The buffer of tartaric acid–sodium tartrate in previous reports was successfully used to separate and quantify three nitroaniline positional isomers.²⁸ Significantly shorter migration times are observed in the present study when PST was added to the microemulsion, as shown in Fig. 3a. This finding may be due to the charge-to-mass ratio. The small-molecule chiral compound of tartrate fully ionizes in the microemulsion, and the negatively charged tartrate anions increase the charge-to-mass ratio of microemulsion droplets combined with PST, thereby enabling the analyte to migrate faster.

Fig. 3 Effects of types of chiral reagents (a) and organic solvents (b) on the separation of CQA isomers. The microemulsions contained 150 mmol L⁻¹ SDS, 1.0% v/v n-heptane, 8.0% v/v 1-butanol, and 10 mmol L⁻¹ chiral reagent for (a) and 15% v/v organic solvent for (b), and 50 mmol L⁻¹ phosphate buffer at pH 2.25.

Although the analysis time was controlled to be within 25 min, the analyte resolution is unsatisfactory. The resolution of 4-CQA and 3-CQA is 0.92, and no isolation of the isomers of 3,4-diCQA and 3,5-diCQA is found when 10 mmol L⁻¹ PST was added (shown in Fig. 3a and 4). Therefore, further investigations are necessary. Effects of PST concentrations (5 mmol L⁻¹ to 25 mmol L⁻¹) on separation were detected in this study. Fig. 4 shows that PST concentrations noticeably influence the seven CQA isomers. The analysis time shortens with increasing PST concentration. The shortest time (within 20 min) is obtained at high PST content (25 mmol L⁻¹). However, the resolution of 5-CQA and 4-CQA is 1.25, which may lead to inaccurate quantification. R values significantly change when PST with different concentrations was added. R_{3,5-diCQA/3,4-diCQA} increases from zero to 3.72, R_5-CQA/4-CQA decreases from 3.84 to 1.25, R_4-CQA/3-CQA varies from 0.92 to 4.03, and R_{3-CQA/1,3-diCQA} decreases from 13.05 to 3.11 (data not shown). This result indicates that PST has varied effects on different types of compounds. The resolution of diCQA isomers 3,4-diCQA and 3,5-diCQA is improved, but the separation of monoCQA 5-CQA and 4-CQA is gradually inhibited. Effects of PST on separation are related to the structural characteristics of analytes. Based on the configuration of the chiral carbon atom, 3,5-diCQA, 3,4-diCQA, 4,5-diCQA, 5-CQA, 4-CQA, 3-CQA, and 1,3-diCQA are (3R,5R)-, (1S,3R,4R,5R)-, (1R,3R,4S,5R)-, (1S,3R,4R,5R)-, (3R,5R)-, (1R,3R,4S,5R)-, and (1R,3R,4S,5R)-, respectively. Previous reports have indicated that tartrate has superior recognition performance as the chiral selector in MEEKC.^16,17 Thus, the difference in R type of chiral carbon probably influences separation when PST is added. The mechanism of effects of chiral carbon type on separation should be further studied.

## SUPPLIED DATA
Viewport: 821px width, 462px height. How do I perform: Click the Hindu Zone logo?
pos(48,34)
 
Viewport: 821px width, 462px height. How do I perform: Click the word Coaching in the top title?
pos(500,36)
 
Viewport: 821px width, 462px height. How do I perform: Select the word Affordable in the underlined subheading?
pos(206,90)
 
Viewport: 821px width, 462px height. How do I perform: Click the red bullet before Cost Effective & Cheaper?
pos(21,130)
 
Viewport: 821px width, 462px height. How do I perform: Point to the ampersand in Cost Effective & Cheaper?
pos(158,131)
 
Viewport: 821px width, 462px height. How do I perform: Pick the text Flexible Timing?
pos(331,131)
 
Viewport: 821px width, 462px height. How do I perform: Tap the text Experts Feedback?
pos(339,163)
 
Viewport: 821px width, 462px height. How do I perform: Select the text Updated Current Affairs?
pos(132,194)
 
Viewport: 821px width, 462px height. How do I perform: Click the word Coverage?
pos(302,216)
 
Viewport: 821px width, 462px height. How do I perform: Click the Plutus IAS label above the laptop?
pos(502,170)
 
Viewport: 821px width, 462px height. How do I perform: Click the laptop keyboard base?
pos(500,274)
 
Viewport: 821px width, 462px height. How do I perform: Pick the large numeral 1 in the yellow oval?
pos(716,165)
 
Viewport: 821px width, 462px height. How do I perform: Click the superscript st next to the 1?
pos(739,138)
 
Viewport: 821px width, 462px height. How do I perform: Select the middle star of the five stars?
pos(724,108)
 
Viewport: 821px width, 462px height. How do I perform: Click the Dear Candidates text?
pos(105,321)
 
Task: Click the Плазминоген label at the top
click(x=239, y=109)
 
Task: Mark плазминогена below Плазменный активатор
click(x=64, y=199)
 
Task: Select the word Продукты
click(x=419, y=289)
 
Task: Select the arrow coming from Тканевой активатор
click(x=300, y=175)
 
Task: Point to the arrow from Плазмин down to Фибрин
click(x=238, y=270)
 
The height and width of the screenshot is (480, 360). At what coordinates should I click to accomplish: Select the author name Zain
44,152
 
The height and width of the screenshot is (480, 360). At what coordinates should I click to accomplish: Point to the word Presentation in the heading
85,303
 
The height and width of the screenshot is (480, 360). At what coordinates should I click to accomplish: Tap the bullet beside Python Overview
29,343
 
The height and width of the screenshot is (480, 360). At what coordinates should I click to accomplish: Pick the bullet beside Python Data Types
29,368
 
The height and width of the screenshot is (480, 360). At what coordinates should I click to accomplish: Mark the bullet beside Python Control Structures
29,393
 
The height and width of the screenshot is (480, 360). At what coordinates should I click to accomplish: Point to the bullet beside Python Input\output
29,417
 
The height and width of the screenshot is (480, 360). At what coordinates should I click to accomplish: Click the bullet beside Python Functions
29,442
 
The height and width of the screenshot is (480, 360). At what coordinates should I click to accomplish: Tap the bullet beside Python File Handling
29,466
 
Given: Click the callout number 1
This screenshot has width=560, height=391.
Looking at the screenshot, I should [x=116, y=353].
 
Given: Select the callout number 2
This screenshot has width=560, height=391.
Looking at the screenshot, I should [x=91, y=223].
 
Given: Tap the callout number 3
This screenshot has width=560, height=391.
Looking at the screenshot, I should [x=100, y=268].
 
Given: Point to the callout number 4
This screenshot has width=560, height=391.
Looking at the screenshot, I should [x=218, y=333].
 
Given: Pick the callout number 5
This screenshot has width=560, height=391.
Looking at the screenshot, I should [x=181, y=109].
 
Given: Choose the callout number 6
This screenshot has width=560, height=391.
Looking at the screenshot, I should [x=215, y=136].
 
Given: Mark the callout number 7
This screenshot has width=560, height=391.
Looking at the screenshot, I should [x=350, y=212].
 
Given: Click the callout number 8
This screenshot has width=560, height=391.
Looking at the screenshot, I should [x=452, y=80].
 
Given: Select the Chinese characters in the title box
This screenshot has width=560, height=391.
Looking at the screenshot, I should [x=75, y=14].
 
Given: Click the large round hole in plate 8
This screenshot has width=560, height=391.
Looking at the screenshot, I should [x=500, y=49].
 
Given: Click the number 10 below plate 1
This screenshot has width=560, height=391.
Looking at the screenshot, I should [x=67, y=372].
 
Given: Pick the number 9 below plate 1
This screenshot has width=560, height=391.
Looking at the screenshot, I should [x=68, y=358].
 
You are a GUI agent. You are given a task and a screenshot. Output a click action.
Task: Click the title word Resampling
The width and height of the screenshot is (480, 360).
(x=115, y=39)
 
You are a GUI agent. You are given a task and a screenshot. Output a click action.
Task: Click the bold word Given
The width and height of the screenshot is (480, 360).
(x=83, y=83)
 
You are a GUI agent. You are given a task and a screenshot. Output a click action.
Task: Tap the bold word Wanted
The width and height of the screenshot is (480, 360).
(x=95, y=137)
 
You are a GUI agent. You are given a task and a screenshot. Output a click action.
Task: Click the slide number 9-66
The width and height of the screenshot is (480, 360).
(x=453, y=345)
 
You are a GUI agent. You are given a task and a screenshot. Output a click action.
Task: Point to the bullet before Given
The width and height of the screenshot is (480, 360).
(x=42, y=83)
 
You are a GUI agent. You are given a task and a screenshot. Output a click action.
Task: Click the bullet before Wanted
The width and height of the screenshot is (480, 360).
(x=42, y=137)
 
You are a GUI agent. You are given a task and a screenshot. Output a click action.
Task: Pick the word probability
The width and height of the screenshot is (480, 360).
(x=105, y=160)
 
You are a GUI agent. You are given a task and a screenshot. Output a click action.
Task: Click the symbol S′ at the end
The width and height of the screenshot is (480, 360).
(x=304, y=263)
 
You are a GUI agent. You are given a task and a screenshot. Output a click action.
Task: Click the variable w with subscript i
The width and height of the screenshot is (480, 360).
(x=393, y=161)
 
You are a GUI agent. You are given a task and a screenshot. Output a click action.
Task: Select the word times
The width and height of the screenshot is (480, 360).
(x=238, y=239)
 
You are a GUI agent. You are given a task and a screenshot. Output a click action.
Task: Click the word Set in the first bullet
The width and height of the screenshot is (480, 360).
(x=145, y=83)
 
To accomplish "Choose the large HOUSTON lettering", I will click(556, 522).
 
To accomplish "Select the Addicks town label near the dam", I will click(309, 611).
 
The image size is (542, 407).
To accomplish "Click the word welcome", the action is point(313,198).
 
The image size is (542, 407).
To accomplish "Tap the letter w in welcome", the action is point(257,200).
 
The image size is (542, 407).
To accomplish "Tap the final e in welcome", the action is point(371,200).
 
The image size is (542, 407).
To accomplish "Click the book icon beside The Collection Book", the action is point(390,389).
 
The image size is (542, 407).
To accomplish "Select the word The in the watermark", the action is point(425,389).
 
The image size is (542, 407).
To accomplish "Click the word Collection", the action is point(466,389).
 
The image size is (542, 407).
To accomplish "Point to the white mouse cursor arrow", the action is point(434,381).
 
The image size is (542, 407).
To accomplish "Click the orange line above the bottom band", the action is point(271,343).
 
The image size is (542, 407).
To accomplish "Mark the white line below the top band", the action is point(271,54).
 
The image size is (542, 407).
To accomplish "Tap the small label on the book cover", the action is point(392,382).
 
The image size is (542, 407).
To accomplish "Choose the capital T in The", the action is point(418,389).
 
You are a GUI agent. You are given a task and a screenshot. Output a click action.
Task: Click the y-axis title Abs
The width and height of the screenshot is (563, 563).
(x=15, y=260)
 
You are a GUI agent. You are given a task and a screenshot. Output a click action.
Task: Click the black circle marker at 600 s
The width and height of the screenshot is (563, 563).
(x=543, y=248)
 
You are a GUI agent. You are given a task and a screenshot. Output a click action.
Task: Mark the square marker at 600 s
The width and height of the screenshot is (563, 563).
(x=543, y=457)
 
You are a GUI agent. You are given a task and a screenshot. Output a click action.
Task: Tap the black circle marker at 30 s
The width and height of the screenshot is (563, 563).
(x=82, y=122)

## PROBLEM
Reproduce verbatim the passage of the excerpt on separating CQA isomers that runs between "The buffer of" and "to migrate faster.", inclusive.

## REPLY TO THE EXERCISE
The buffer of tartaric acid–sodium tartrate in previous reports was successfully used to separate and quantify three nitroaniline positional isomers.²⁸ Significantly shorter migration times are observed in the present study when PST was added to the microemulsion, as shown in Fig. 3a. This finding may be due to the charge-to-mass ratio. The small-molecule chiral compound of tartrate fully ionizes in the microemulsion, and the negatively charged tartrate anions increase the charge-to-mass ratio of microemulsion droplets combined with PST, thereby enabling the analyte to migrate faster.